== Task inputs ==

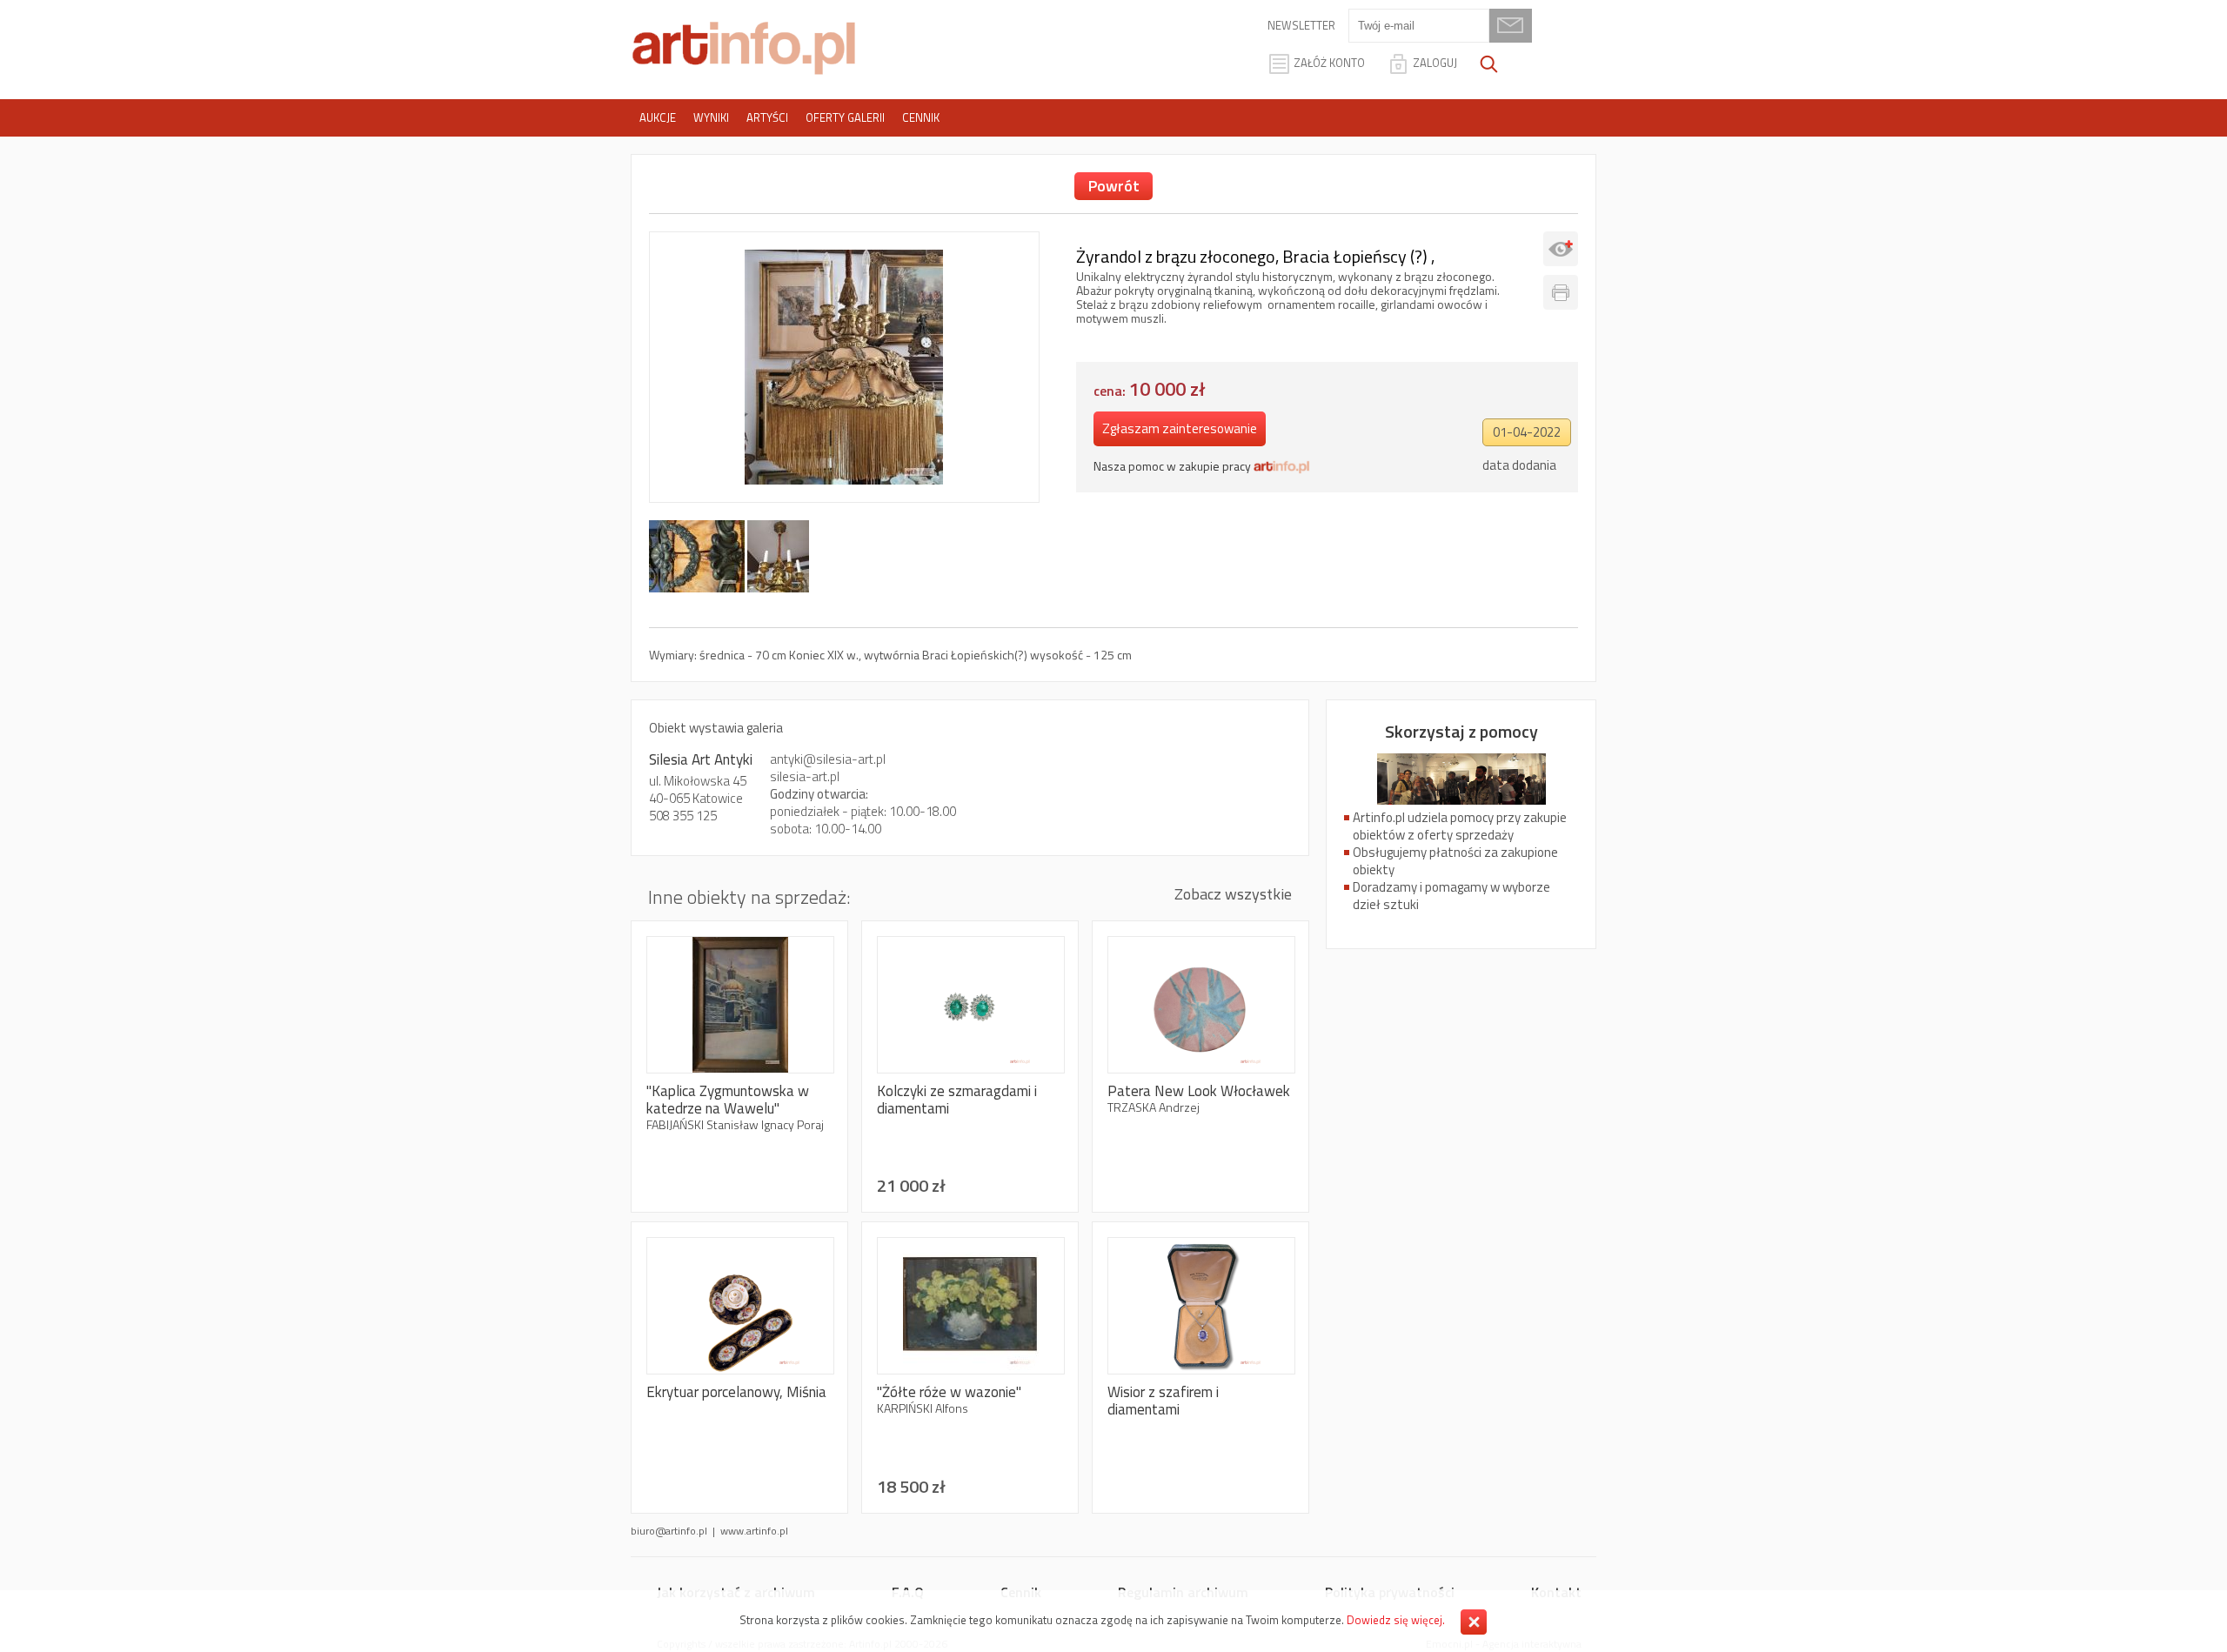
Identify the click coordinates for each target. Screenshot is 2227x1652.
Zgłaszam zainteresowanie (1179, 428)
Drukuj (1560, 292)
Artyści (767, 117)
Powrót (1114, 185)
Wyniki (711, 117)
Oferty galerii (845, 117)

===

### What you are asked to do
Copy the entire listing exactly but skip the pictures.

### Solved problem
Identify the click coordinates for each target. Screenshot is 2227x1652.
Zgłaszam zainteresowanie (1179, 428)
Drukuj (1560, 292)
Artyści (767, 117)
Powrót (1114, 185)
Wyniki (711, 117)
Oferty galerii (845, 117)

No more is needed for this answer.